Homelie du 18e dimanche du temps ordinnaire dans l’année B

Je-suis-le-pain-de-vieAprès le récit du miracle des pains, saint Jean développe une longue et profonde méditation sur Jésus Pain de vie. Aujourd’hui il nous montre la foule qui se met en recherche de Jésus puis le trouve.

Chercher et trouver, dans saint Jean, sont des verbes très forts. Que cherche l’homme ? Il veut satisfaire des besoins élémentaires : la faim, la soif, la santé. Cette recherche accapare la majeure partie de son temps : par nécessité dans une société sous-développée, par frénésie dans une société surdéveloppée. De part et d’autre, une telle quête ne débouche pas sur « l’unique nécessaire » : Dieu. Ou, pour le dire différemment, elle n’arrive pas au besoin d’être aimé et d’aimer.

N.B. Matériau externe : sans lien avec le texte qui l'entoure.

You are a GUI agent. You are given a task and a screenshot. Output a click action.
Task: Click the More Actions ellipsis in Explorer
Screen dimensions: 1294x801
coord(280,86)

Car, dans la profondeur de notre être, Dieu est la source cachée d’où jaillit tout amour.

Jésus n’est pas sur la seule rive des nourritures terrestres. Il est passé sur l’autre rive, celle des nourritures spirituelles. Non qu’il dédaigne la recherche des biens terrestres : ne vient-il pas de rassasier ces affamés ? Mais il est sur une autre rive. Il est une autre rive. Il est un autre pain. Il comble une autre faim. Il assouvit le désir d’aimer et d’être aimé pour toujours, pour l’éternité. Il étire, plus à l’infini que les espaces stellaires, notre aspiration au bonheur éternel. Le prince Salina, l’astronome du magnifique roman de Tomaso Lampedusa, Le Guépard, soupire après l’étoile : « Quand se déciderait-elle à lui donner un rendez-vous moins éphémère, loin des épluchures et du sang, dans le domaine des certitudes éternelles ? » Quand passerons-nous d’un rivage à l’autre ?

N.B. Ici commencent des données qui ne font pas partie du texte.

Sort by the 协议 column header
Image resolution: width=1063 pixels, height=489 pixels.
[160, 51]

Jésus est le soleil de nos jours, la lune de nos nuits. Il est le pain qui nourrit notre faim la plus tenace, celle que nous tentons de tromper par de fugaces satisfactions Pour atteindre l’étoile, pour recevoir le pain chaud qui descend du ciel, pour cueillir la manne de la Parole divine, il n’est besoin que d’une chose : la confiance.

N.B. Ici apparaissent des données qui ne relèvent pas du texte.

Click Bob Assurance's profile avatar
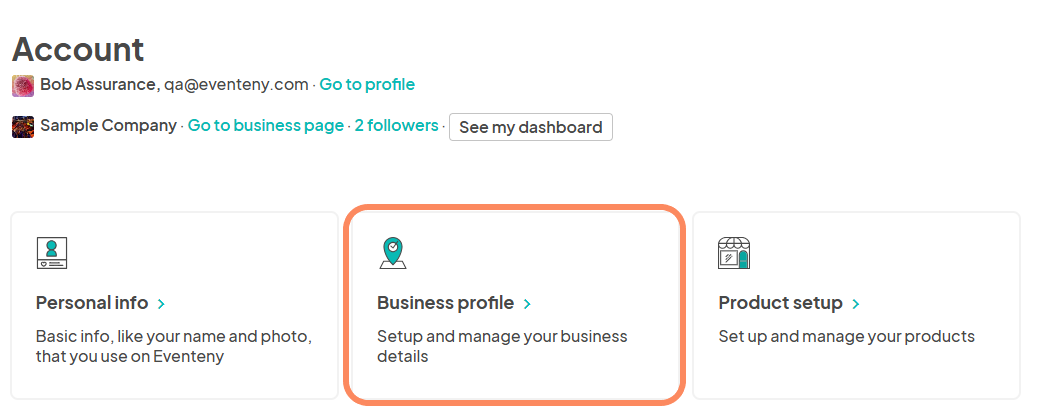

Car Jésus lui aussi a faim et soif. Il veut être aimé en retour pour pouvoir nous remplir de son amour. Faire confiance, c’est croire. Croire c’est aimer. Jésus n’est pas descendu du ciel, il n’est pas venu du Père, pour donner quelque chose, mais pour se donner tout entier lui-même. Il vient se faire nourriture pour entrer au plus intime de nous. Il se fait notre manne. Ouvrons nos cœurs, tendons nos mains, pour accueillir ce pour quoi nous sommes faits : Dieu. « Pourquoi dépensez-vous de l’argent pour ce qui ne rassasie pas ? », dit le prophète Isaïe. (55, 2) « Ils m’ont abandonné, moi la source d’eau vive, pour se creuser des citernes, citernes lézardées qui ne tiennent pas l’eau. », proteste Jérémie (2, 13).

Ne restons pas de ceux dont nous parle saint Paul, et qui se laissent « guider par le néant. » Mais laissons-nous « guider intérieurement par un esprit renouvelé. » Adoptons « le comportement de l’homme nouveau, créé saint et juste dans la vérité, à l’image de Dieu. » Recevons Jésus, notre bonheur, le vrai pain descendu du ciel et qui donne vie, gratuitement.